Task requirements » The response must contain every record, repeated exactly.

Extracted data »
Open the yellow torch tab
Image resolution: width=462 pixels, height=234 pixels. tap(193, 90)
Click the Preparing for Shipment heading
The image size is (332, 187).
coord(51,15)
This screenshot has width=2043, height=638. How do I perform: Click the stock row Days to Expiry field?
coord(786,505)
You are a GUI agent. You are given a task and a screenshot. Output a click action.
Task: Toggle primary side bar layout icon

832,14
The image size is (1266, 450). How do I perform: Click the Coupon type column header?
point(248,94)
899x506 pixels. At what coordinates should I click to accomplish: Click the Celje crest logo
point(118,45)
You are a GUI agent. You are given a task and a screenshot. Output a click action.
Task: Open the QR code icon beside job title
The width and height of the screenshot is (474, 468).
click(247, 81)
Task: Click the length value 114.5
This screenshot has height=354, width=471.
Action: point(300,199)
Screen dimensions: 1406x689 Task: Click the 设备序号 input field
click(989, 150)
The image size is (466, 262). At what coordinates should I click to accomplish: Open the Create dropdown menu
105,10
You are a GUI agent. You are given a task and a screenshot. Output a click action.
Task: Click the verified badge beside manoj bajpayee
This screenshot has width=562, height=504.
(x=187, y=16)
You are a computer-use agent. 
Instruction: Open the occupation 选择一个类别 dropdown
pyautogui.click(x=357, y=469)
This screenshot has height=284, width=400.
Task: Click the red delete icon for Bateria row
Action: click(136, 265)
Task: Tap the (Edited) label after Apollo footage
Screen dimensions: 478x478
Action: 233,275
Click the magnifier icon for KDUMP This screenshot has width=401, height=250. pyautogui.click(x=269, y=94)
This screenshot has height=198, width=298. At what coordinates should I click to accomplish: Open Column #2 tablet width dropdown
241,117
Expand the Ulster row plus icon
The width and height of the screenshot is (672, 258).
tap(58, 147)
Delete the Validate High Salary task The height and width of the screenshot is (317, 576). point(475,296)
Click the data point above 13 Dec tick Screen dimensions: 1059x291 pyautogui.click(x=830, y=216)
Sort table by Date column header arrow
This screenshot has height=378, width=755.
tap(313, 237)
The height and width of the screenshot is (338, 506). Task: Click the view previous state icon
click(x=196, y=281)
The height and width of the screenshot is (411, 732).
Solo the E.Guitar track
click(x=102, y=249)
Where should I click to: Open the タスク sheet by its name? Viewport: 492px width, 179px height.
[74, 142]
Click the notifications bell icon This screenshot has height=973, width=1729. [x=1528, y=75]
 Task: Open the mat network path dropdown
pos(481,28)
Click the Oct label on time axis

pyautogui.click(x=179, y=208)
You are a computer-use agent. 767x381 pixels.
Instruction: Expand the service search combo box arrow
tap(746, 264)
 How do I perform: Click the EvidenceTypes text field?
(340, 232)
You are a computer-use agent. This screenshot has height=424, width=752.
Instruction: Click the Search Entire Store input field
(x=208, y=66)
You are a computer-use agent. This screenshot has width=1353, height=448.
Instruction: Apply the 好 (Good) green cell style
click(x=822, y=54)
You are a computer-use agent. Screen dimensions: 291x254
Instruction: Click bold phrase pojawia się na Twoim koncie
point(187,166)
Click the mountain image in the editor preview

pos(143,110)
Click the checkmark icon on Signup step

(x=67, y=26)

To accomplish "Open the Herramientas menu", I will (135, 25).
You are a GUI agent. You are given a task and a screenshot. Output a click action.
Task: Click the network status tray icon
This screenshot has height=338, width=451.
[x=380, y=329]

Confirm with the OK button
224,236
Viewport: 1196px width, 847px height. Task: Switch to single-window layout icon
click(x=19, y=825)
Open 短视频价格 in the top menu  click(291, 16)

Your response »
Open the yellow torch tab
Image resolution: width=462 pixels, height=234 pixels. tap(193, 90)
Click the Preparing for Shipment heading
The image size is (332, 187).
coord(51,15)
This screenshot has width=2043, height=638. How do I perform: Click the stock row Days to Expiry field?
coord(786,505)
You are a GUI agent. You are given a task and a screenshot. Output a click action.
Task: Toggle primary side bar layout icon

832,14
The image size is (1266, 450). How do I perform: Click the Coupon type column header?
point(248,94)
899x506 pixels. At what coordinates should I click to accomplish: Click the Celje crest logo
point(118,45)
You are a GUI agent. You are given a task and a screenshot. Output a click action.
Task: Open the QR code icon beside job title
The width and height of the screenshot is (474, 468).
click(247, 81)
Task: Click the length value 114.5
This screenshot has height=354, width=471.
Action: point(300,199)
Screen dimensions: 1406x689 Task: Click the 设备序号 input field
click(989, 150)
The image size is (466, 262). At what coordinates should I click to accomplish: Open the Create dropdown menu
105,10
You are a GUI agent. You are given a task and a screenshot. Output a click action.
Task: Click the verified badge beside manoj bajpayee
This screenshot has width=562, height=504.
(x=187, y=16)
You are a computer-use agent. 
Instruction: Open the occupation 选择一个类别 dropdown
pyautogui.click(x=357, y=469)
This screenshot has height=284, width=400.
Task: Click the red delete icon for Bateria row
Action: click(136, 265)
Task: Tap the (Edited) label after Apollo footage
Screen dimensions: 478x478
Action: 233,275
Click the magnifier icon for KDUMP This screenshot has width=401, height=250. pyautogui.click(x=269, y=94)
This screenshot has height=198, width=298. At what coordinates should I click to accomplish: Open Column #2 tablet width dropdown
241,117
Expand the Ulster row plus icon
The width and height of the screenshot is (672, 258).
tap(58, 147)
Delete the Validate High Salary task The height and width of the screenshot is (317, 576). point(475,296)
Click the data point above 13 Dec tick Screen dimensions: 1059x291 pyautogui.click(x=830, y=216)
Sort table by Date column header arrow
This screenshot has height=378, width=755.
tap(313, 237)
The height and width of the screenshot is (338, 506). Task: Click the view previous state icon
click(x=196, y=281)
The height and width of the screenshot is (411, 732).
Solo the E.Guitar track
click(x=102, y=249)
Where should I click to: Open the タスク sheet by its name? Viewport: 492px width, 179px height.
[74, 142]
Click the notifications bell icon This screenshot has height=973, width=1729. [x=1528, y=75]
 Task: Open the mat network path dropdown
pos(481,28)
Click the Oct label on time axis

pyautogui.click(x=179, y=208)
You are a computer-use agent. 767x381 pixels.
Instruction: Expand the service search combo box arrow
tap(746, 264)
 How do I perform: Click the EvidenceTypes text field?
(340, 232)
You are a computer-use agent. This screenshot has height=424, width=752.
Instruction: Click the Search Entire Store input field
(x=208, y=66)
You are a computer-use agent. This screenshot has width=1353, height=448.
Instruction: Apply the 好 (Good) green cell style
click(x=822, y=54)
You are a computer-use agent. Screen dimensions: 291x254
Instruction: Click bold phrase pojawia się na Twoim koncie
point(187,166)
Click the mountain image in the editor preview

pos(143,110)
Click the checkmark icon on Signup step

(x=67, y=26)

To accomplish "Open the Herramientas menu", I will (135, 25).
You are a GUI agent. You are given a task and a screenshot. Output a click action.
Task: Click the network status tray icon
This screenshot has height=338, width=451.
[x=380, y=329]

Confirm with the OK button
224,236
Viewport: 1196px width, 847px height. Task: Switch to single-window layout icon
click(x=19, y=825)
Open 短视频价格 in the top menu  click(291, 16)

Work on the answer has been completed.